Burning the Night by Glen Huser

Burning the Night by Glen Huser

Author:Glen Huser [Huser, Glen]
Language: eng
Format: epub
ISBN: 9781774390122
Publisher: NeWest Press
Published: 2021-03-02T00:00:00+00:00


CHAPTER 12

WALTER HAD DRIVEN ME TO SCHOOL FOR A couple of years until he was assigned a position in a new junior high across town. I didn’t mind being back on the bus and I knew Walter enjoyed chauffeuring when we did go out after hours. In the year after Aunt Harriet died, he drove me every couple of weeks to visit Jean in the Sunset Arms.

Jean had a tiny room filled with houseplants and dominated by an oversized television tuned relentlessly to the soaps. With Aunt Harriet’s passing, she seemed to allow herself to drift with whatever currents might flow through the course of her days, hyperdramatic strands of the TV shows, the arrival of a dinner tray, the visit of a nurse.
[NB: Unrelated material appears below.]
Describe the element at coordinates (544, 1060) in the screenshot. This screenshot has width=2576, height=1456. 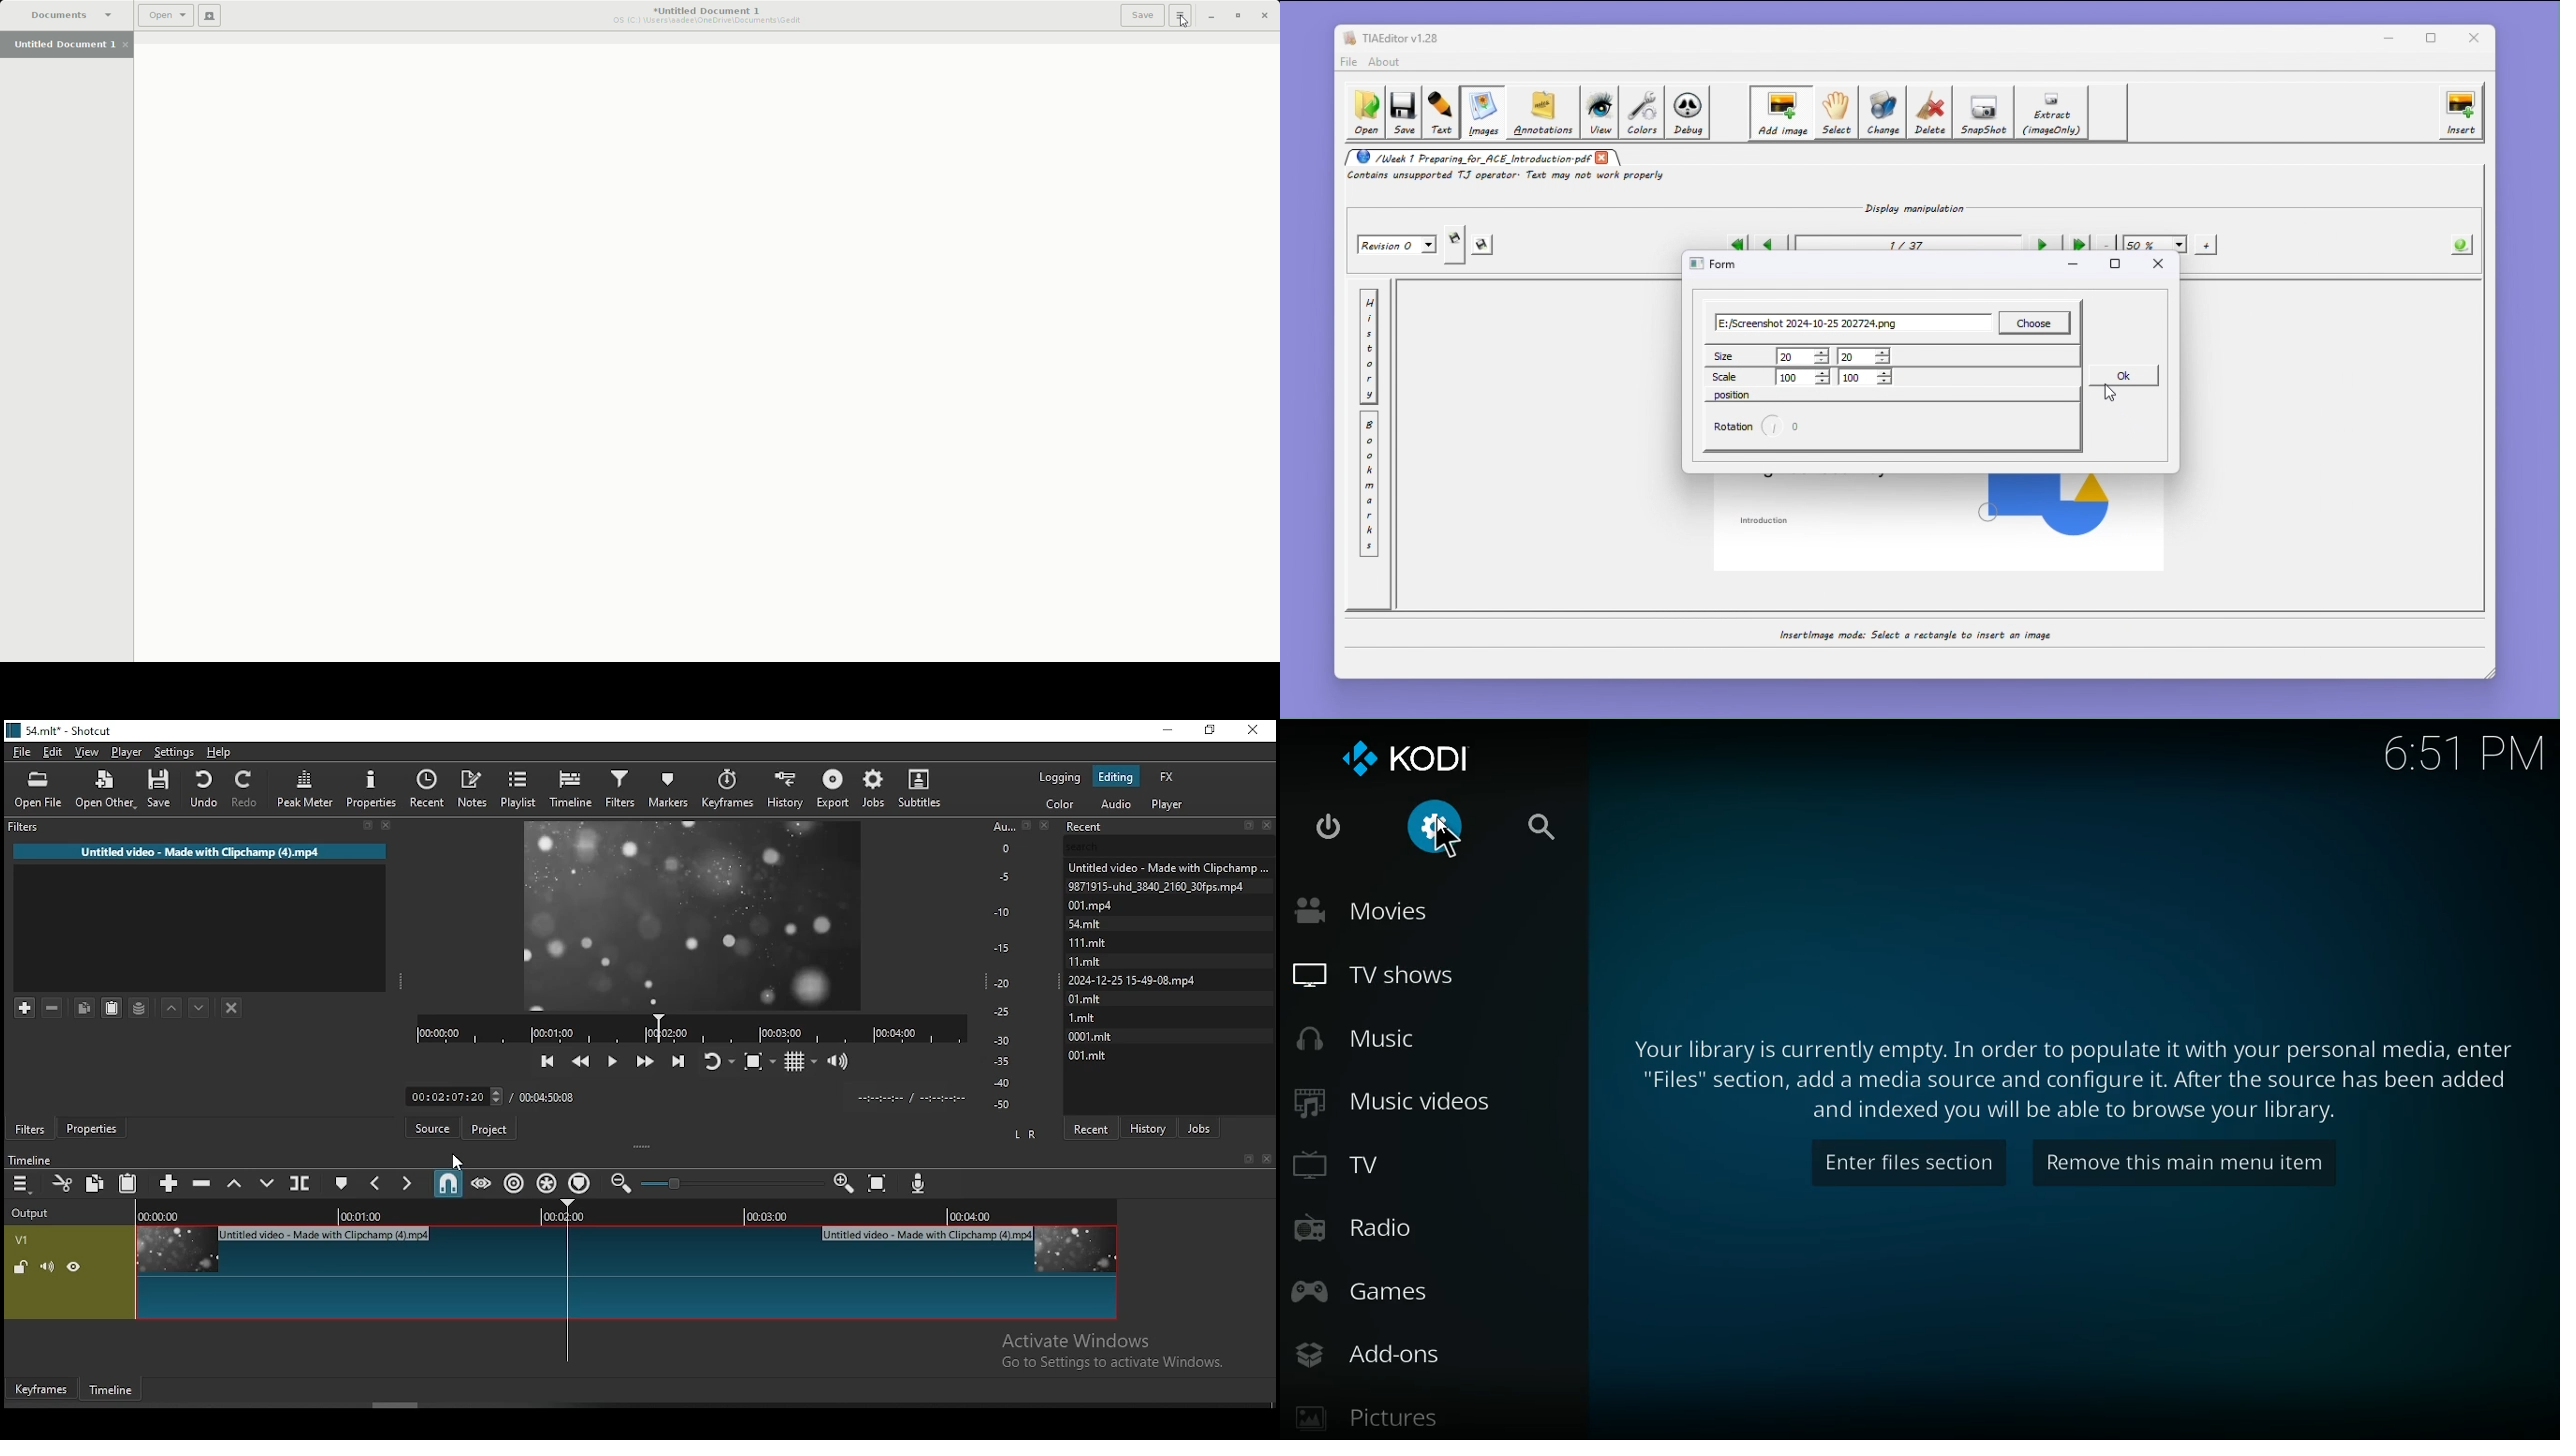
I see `skip to the previous point` at that location.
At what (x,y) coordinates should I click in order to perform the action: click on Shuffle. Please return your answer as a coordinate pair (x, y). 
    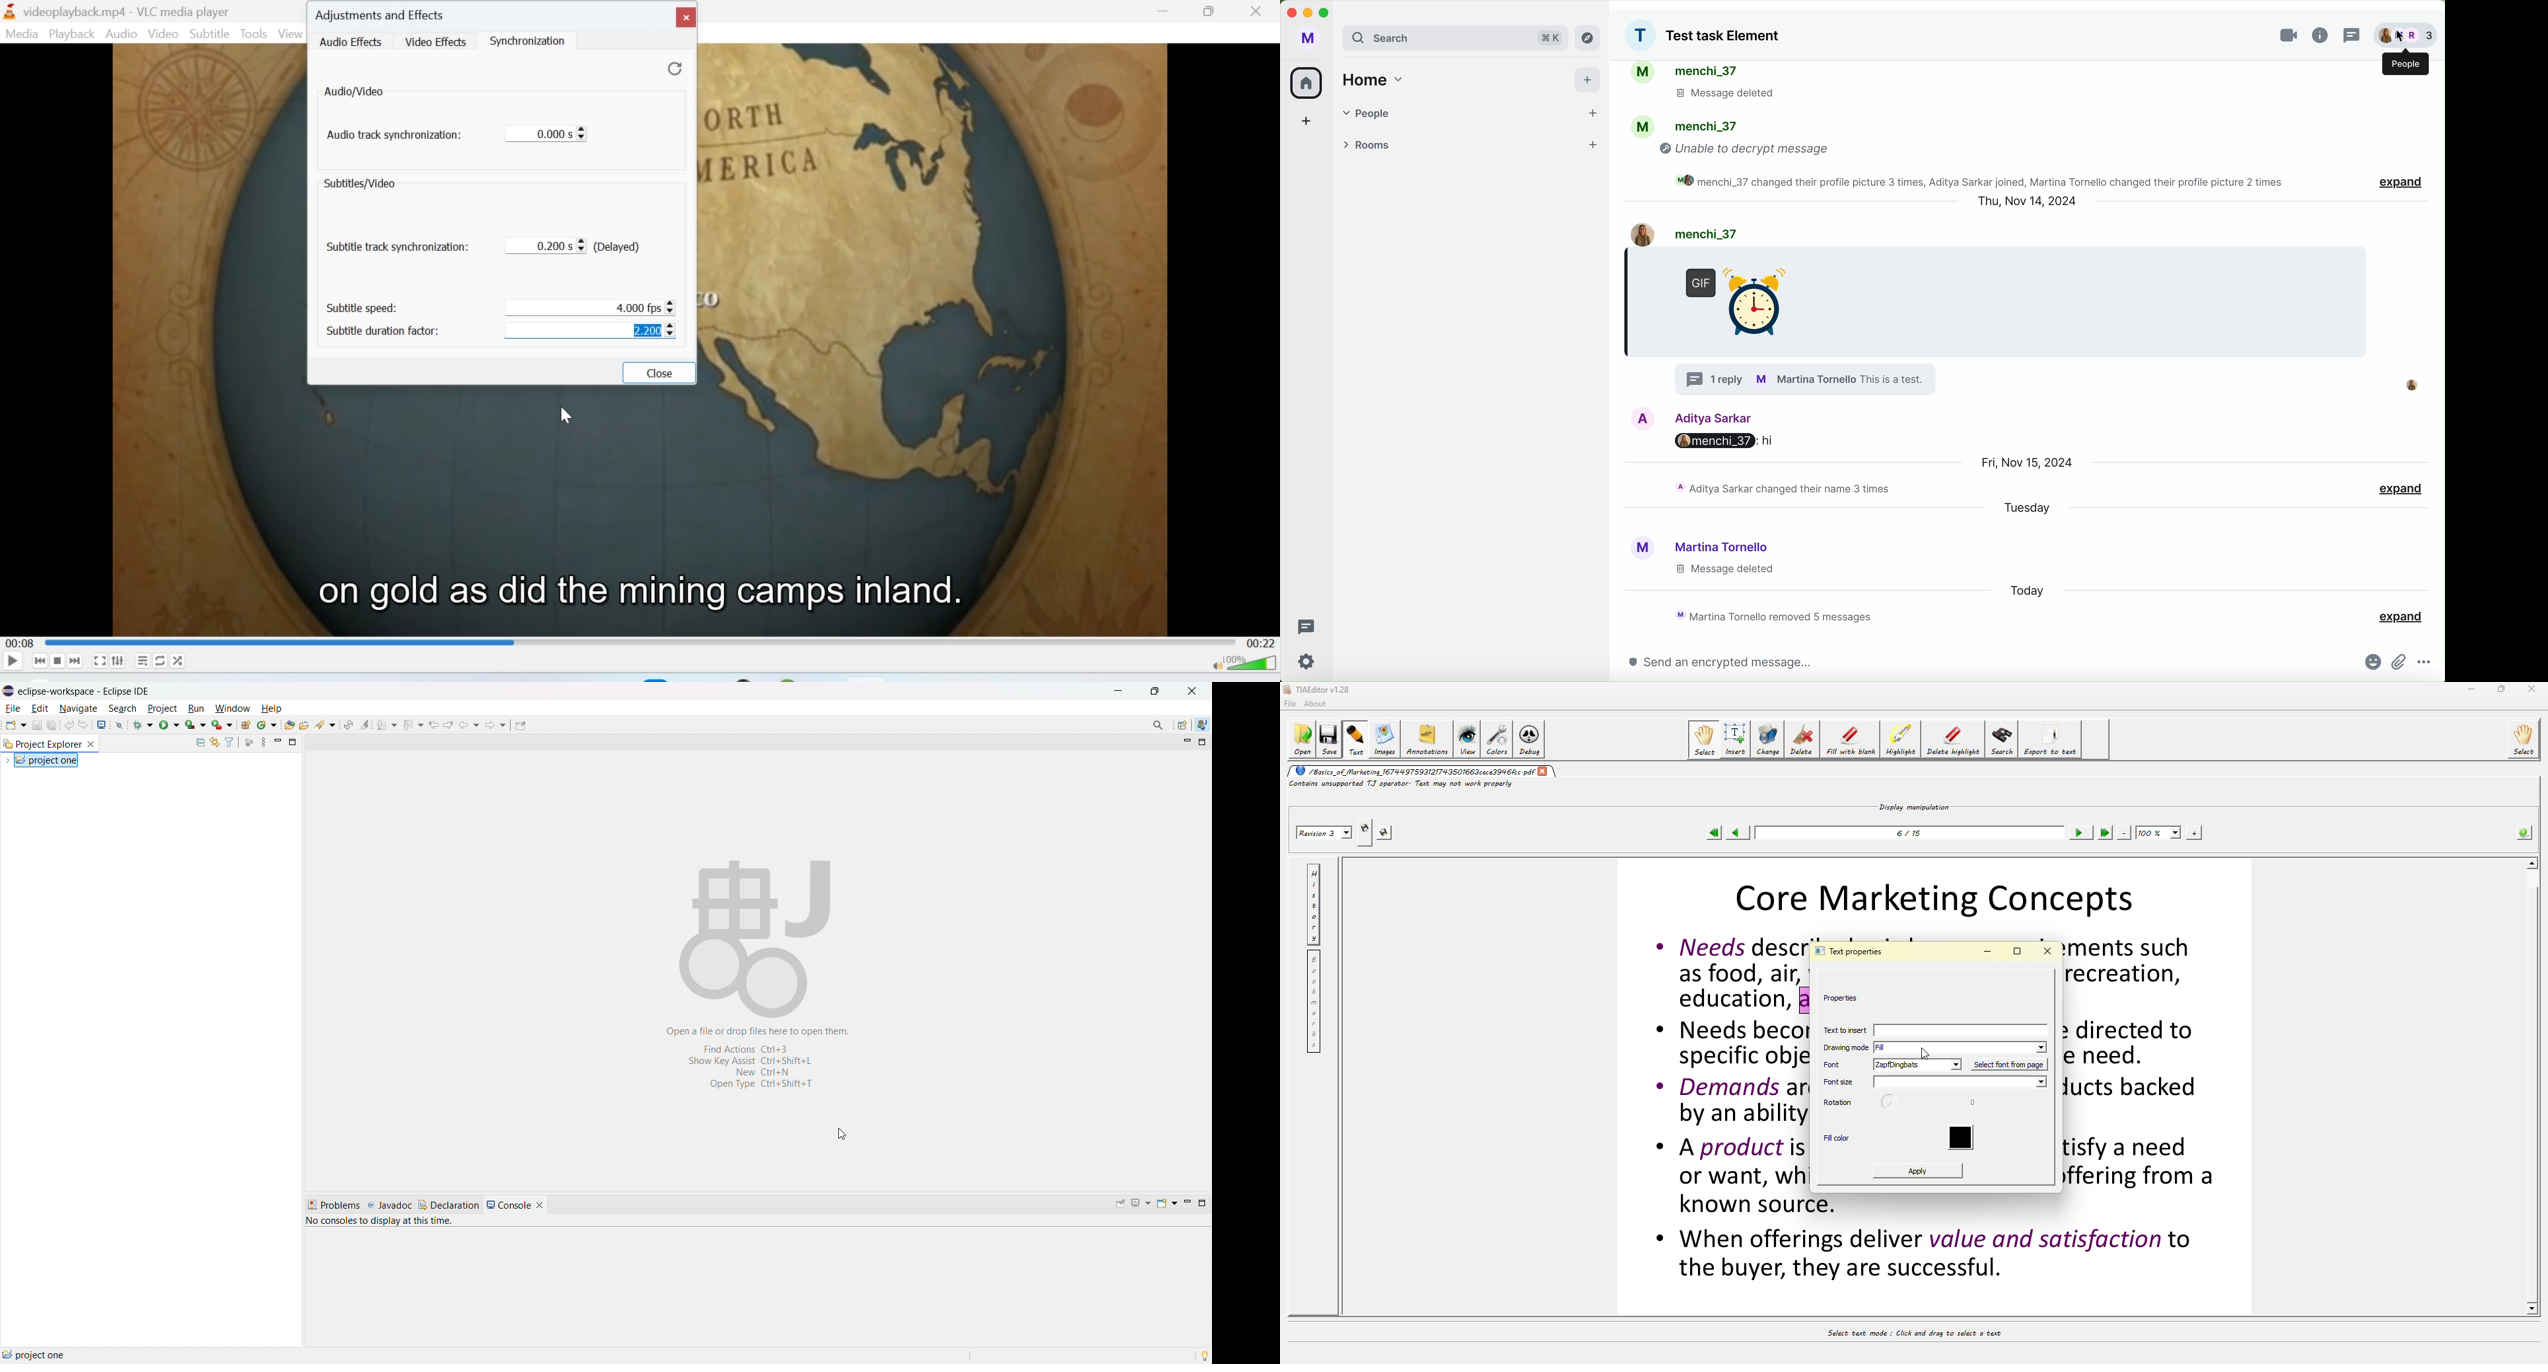
    Looking at the image, I should click on (179, 662).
Some days she didn’t seem to know us but even on those days Walter discovered ways of engaging her, bringing us into her realm of attention.

“Hey, beautiful,” he would say, bounding into the room ahead of me. “Whatcha up to?”

Generally Jean would look at him somewhat startled and it would take a few seconds for her to be won over by his wide smile.

“Not much,” she’d say, her voice starchy and tiny.

“I don’t believe you,” Walter would tease. “I saw that new male nurse. Giorgio? That’s his name, isn’t it? You been making up to him?”

“Oh, you!” Jean would giggle into one hand while waving him away with the other scrawny claw.

She was failing quickly, though, and one afternoon as we sat with her, sharing tea and some pale, cardboard-like cookies for which she had developed a particular fondness, Walter managed to get her to talk about Phillip Pariston’s journal.

“She’d have me reading it all right. Just about every night. I didn’t think it was proper then—the words of the dead. It wasn’t right somehow …”

“Not right?”

“Being so personal. ‘I’m not reading that, Harriet,’ I’d say. ‘It would embarrass his spirit.’ But then I’d look at her, poor wounded thing, and you couldn’t be denying her.” Jean lost herself for a few minutes in the retrieval of cookie crumbs over the front of her housecoat.

“There were parts you didn’t like to read?” I knew that Aunt Harriet found Jean a reluctant reader, someone who managed to torture the written word, but I hadn’t thought of her reluctance being connected to anything more than a sense that it was something she did poorly.

“I didn’t like to read none of it. Spooky, that’s what I thought. She used to get others to read it aloud sometimes. Just a couple of people though. Them she trusted. At Mrs. Carter’s there was that piano player. I think he was a little bit in love with Harriet. Sometimes he’d come early just so they could have a visit.”

“Early?”

“There’d be him on piano, Harriet with her fiddle and that Russian girl on an accordion. He’d come in the late afternoon, before they’d begin work.”

I remembered Aunt Harriet mentioning having played at one of the boarding houses to help pay her keep. I’m pretty certain her exact words were, “Sometimes the survivors are not very nice people.